6 Simple steps to a healthier you

Want to make some simple changes that will have a positive effect on your health and wellbeing? We've put together six easy-to-implement tips to get you on the road to healthier living.

1 Pack a lunch

It's worth waking up 10 minutes earlier each morning to pack a lunch for work. From soups, salads and sandwiches to last night's leftovers, it's sure to be healthier (and cheaper) than buying it from the office snack bar.

2 Drink more water

Even mild dehydration can leave you feeling tired and headachy, so get into the habit of drinking more water during the day. Keep a jug or bottle of water on your desk - and add lemon slices or some sprigs of mint if you feel like some added freshness and flavour.

3 Take a walk

Most of us spend hours sitting every day, from driving to work and sitting at our desks to watching our favourite TV shows at night. But our bodies are not designed to be sedentary, and plenty of studies have shown that sitting all day is bad for our health. So, make a conscious effort to get moving. Get up regularly from your desk, take the stairs rather than the lift, walk the dog after work, join a walking club - whatever works for you, as long as you keep moving throughout the day. And if you can get outdoors, even better; fresh air and sunshine are a great pick-me-up.

4 Choose healthy snacks

Instead of hitting the office vending machine when you get the 3 pm munchies, be sure to pack some healthy snacks to nibble on. Carrot sticks and hummus, apple slices and peanut butter, mixed nuts or biltong sticks are vastly healthier options than a packet of chips, a can of soda or a chocolate.

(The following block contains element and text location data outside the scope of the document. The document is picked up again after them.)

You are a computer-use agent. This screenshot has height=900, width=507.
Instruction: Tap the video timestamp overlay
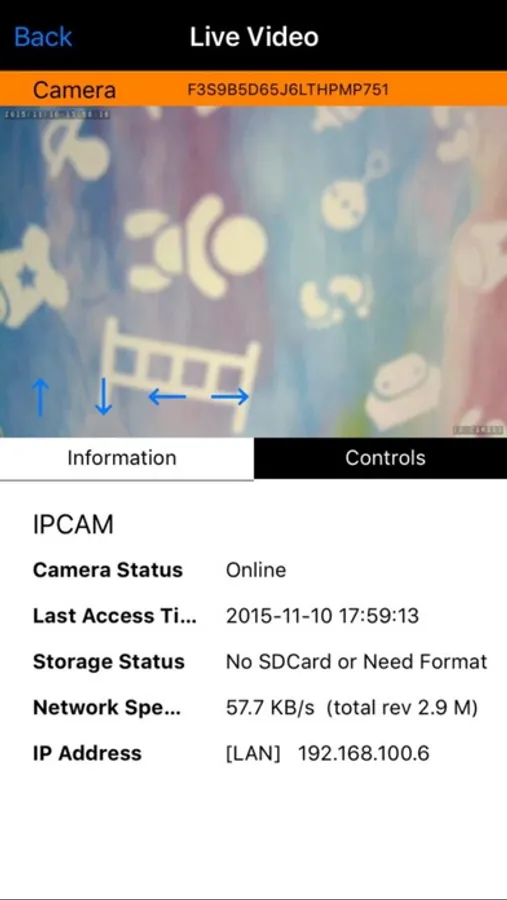pos(56,114)
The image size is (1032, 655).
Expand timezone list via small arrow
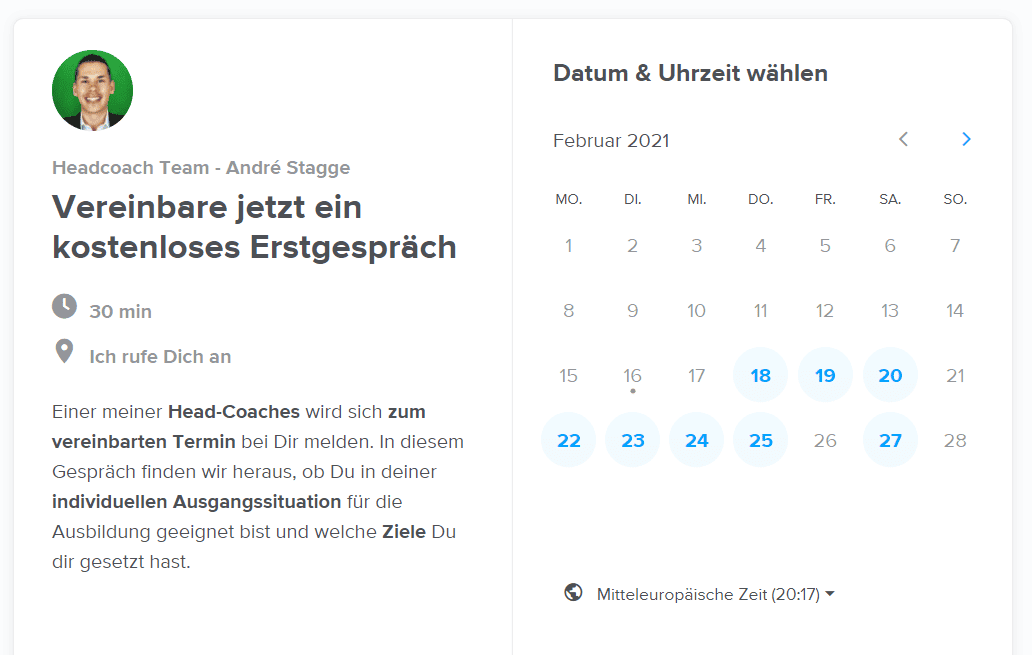[x=830, y=594]
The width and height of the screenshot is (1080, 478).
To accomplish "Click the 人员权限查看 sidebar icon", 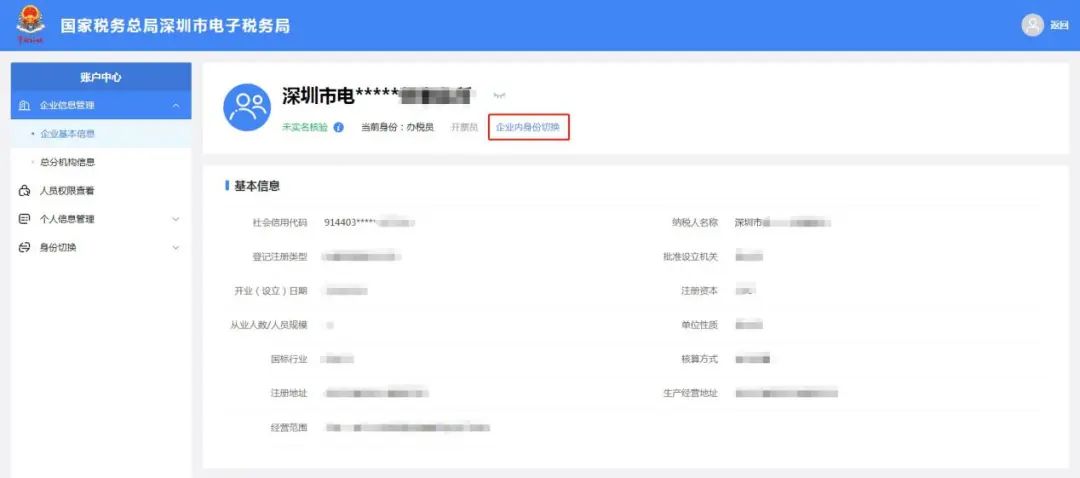I will tap(25, 191).
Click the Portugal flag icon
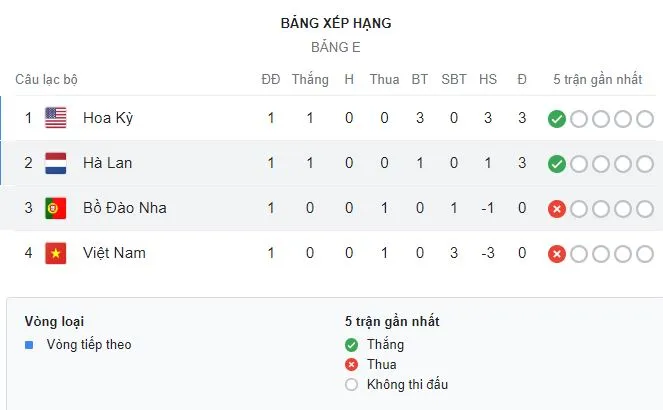 point(56,208)
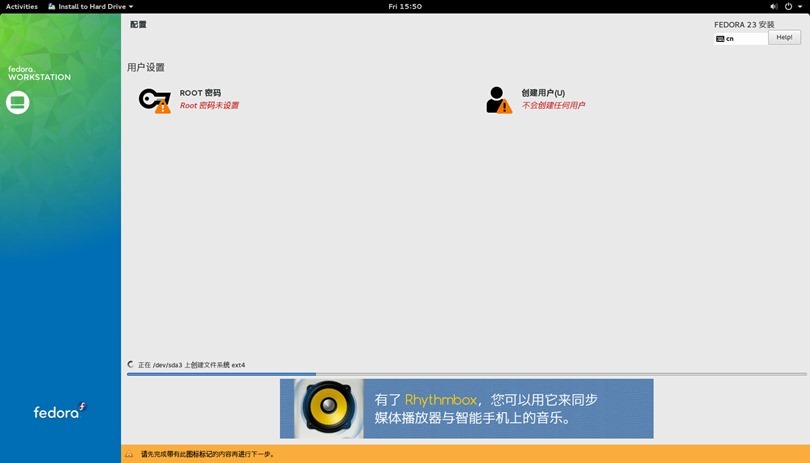The width and height of the screenshot is (810, 463).
Task: Open the ROOT password key icon
Action: click(154, 100)
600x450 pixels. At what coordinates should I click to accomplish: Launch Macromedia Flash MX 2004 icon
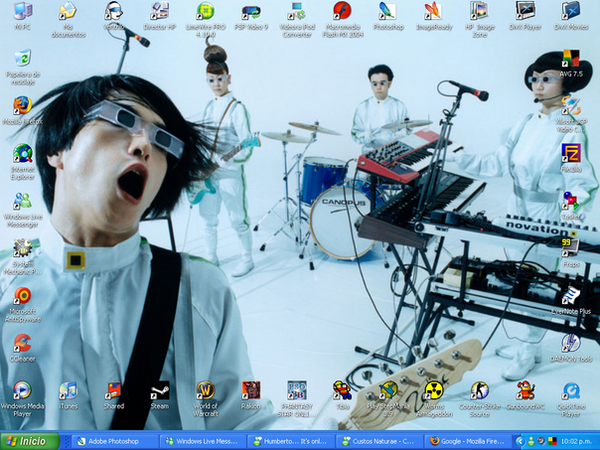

5 Keep a gratitude journal

If you're feeling a little bogged down by negativity, why not start a gratitude journal? Try to jot down one or two things that you're thankful for each day - it can help you to develop a more positive outlook and help to relieve stress. Some studies have even shown that having an attitude of gratitude is good for your overall health and wellbeing.

6 Get more shut-eye

It's no surprise that not getting enough sleep can leave you feeling irritable and affect your ability to concentrate - and chronic sleep deprivation may even put you at risk of more serious health problems down the line. So, commit to getting around 7-9 hours per night, depending on your needs. To help you do that, have your last cup of tea or coffee around five hours before you go to bed and put your cellphone or tablet away - the blue light from screens can keep you awake.